▸ EXCERPTED DATA:
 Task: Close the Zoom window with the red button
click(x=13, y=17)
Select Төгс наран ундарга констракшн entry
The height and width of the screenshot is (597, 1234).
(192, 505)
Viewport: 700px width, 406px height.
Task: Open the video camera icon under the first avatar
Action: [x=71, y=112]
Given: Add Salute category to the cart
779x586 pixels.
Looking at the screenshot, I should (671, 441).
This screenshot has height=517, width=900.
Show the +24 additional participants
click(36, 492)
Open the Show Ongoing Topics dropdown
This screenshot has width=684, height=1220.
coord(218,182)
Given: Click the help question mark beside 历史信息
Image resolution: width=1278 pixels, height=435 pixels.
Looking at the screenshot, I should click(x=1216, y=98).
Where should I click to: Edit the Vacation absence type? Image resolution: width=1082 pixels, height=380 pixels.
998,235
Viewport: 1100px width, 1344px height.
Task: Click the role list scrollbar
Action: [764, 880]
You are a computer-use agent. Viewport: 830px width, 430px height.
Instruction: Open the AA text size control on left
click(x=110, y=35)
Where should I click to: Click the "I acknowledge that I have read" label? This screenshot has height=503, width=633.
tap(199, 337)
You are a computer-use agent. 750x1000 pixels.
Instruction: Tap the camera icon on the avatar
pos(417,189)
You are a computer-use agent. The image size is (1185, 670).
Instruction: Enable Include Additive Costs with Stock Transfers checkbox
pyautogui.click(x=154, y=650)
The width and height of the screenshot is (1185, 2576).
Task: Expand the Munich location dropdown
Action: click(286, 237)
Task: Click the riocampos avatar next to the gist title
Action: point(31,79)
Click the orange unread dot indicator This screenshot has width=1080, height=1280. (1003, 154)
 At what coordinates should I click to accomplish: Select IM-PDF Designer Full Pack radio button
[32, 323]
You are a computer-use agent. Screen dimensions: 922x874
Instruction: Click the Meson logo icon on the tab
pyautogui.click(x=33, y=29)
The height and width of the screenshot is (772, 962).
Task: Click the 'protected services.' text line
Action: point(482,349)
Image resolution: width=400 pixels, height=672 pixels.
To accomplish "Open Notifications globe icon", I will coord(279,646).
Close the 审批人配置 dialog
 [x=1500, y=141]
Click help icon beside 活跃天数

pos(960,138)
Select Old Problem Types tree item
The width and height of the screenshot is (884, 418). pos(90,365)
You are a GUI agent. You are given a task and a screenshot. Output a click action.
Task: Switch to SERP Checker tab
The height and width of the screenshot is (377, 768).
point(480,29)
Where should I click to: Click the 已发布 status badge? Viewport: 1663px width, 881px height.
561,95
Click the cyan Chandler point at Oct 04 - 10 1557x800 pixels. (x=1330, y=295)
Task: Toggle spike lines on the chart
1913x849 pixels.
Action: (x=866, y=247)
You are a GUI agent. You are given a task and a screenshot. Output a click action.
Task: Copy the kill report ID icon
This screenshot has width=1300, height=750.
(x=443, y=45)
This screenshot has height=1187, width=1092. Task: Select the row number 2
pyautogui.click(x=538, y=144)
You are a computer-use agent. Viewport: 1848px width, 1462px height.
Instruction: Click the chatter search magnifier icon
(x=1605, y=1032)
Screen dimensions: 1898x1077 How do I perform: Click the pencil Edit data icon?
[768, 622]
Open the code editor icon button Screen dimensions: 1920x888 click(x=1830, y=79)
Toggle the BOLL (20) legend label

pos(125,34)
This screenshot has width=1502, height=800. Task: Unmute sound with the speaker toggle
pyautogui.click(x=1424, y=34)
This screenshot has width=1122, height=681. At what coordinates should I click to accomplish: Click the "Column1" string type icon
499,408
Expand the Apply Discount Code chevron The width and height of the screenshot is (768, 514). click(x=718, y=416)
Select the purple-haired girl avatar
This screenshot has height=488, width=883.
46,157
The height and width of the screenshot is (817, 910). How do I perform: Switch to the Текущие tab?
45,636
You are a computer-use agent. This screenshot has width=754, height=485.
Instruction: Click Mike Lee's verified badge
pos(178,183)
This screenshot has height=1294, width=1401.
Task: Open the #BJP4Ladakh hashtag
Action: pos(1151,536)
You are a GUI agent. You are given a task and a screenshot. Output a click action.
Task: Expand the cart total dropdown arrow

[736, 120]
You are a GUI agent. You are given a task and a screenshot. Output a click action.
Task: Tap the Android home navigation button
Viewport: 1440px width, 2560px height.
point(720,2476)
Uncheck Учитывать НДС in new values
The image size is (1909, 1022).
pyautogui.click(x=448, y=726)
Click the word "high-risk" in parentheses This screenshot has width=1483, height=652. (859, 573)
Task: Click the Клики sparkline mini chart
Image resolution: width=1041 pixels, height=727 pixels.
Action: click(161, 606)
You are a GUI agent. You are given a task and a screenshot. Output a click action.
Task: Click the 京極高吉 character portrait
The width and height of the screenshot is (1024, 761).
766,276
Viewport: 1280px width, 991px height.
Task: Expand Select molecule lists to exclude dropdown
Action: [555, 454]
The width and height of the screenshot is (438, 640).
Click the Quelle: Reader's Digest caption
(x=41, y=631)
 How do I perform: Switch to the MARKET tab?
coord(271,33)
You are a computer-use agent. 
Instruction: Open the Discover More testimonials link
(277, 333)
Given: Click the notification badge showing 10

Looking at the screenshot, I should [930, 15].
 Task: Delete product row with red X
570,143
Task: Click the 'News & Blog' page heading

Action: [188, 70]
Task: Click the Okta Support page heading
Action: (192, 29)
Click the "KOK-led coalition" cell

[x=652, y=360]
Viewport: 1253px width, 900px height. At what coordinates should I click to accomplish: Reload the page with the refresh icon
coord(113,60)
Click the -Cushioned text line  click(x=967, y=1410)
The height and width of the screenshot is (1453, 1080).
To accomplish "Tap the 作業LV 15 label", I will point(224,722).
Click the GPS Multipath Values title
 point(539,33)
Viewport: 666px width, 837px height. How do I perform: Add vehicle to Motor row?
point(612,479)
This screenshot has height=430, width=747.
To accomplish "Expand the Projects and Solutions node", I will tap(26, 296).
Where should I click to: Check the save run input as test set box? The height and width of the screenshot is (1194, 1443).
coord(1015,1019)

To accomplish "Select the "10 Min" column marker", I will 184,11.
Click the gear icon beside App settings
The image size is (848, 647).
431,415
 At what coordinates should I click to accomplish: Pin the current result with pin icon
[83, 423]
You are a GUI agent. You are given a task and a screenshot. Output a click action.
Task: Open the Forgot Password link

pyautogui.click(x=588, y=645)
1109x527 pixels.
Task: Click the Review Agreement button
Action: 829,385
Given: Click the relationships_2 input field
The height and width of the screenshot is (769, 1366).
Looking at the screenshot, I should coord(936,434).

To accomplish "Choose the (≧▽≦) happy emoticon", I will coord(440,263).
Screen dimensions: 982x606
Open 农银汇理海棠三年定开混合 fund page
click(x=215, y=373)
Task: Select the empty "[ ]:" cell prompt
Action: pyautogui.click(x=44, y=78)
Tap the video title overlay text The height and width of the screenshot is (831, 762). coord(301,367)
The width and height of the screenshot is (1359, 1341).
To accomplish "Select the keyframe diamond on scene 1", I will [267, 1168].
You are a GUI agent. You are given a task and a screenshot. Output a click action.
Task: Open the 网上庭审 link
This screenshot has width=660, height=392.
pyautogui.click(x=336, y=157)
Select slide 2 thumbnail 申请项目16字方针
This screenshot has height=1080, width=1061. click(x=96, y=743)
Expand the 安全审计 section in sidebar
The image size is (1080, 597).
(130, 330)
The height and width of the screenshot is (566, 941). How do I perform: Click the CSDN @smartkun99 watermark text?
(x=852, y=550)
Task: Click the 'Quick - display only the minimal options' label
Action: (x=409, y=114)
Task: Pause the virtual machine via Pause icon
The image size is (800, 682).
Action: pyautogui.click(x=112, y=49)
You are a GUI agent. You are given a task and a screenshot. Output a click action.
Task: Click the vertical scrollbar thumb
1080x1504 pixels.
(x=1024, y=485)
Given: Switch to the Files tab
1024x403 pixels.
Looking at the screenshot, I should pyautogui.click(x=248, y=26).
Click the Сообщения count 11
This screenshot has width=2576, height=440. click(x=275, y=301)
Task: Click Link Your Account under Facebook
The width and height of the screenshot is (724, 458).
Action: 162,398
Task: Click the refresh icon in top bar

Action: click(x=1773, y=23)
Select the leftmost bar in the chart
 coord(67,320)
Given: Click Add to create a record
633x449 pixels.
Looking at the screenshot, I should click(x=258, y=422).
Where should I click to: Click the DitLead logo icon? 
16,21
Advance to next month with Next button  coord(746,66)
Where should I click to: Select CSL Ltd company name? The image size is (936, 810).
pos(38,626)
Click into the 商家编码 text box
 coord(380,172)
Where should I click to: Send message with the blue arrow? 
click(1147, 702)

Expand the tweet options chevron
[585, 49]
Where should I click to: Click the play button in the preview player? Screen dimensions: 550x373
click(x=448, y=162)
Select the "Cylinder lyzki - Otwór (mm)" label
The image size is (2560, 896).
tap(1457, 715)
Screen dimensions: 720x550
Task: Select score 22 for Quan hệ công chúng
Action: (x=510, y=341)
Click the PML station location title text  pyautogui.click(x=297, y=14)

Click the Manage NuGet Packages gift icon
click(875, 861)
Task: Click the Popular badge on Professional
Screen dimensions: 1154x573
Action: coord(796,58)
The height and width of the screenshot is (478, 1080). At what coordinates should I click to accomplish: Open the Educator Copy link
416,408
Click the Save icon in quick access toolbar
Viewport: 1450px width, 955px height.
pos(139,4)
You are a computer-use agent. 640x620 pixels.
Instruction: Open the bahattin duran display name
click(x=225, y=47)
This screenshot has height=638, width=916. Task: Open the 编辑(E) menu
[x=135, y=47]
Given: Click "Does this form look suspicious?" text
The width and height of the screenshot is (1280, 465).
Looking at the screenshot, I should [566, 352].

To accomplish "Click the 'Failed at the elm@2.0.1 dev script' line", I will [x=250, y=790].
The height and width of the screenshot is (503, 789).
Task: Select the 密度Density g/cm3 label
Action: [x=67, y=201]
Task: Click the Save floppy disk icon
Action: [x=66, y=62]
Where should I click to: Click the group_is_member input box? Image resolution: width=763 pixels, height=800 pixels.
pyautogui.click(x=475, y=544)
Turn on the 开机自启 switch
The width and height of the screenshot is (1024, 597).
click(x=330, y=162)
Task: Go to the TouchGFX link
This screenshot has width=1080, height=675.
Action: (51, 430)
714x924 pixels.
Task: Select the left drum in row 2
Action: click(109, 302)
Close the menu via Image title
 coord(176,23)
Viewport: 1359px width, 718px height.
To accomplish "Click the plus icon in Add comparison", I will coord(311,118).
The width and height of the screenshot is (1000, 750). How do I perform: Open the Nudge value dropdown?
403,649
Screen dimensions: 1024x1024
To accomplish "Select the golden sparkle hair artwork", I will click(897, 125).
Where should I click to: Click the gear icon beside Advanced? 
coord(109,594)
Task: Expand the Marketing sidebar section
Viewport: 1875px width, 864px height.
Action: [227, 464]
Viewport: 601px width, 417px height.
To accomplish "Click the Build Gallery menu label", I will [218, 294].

▸ EXERCISE INSTRUCTIONS:
Wherever "computer" appears in the listing, report the line it is on.

▸ RESPONSE BOX:
You are a computer-use agent. Viewport: 830px width, 430px height.
You are a computer-use agent. 750x1000 pixels.
You are a computer-use agent. The image size is (1185, 670).
You are a computer-use agent. Screen dimensions: 922x874
You are a computer-use agent. Viewport: 1848px width, 1462px height.
You are a computer-use agent. This screenshot has width=754, height=485.
You are a computer-use agent. 
You are a computer-use agent. 640x620 pixels.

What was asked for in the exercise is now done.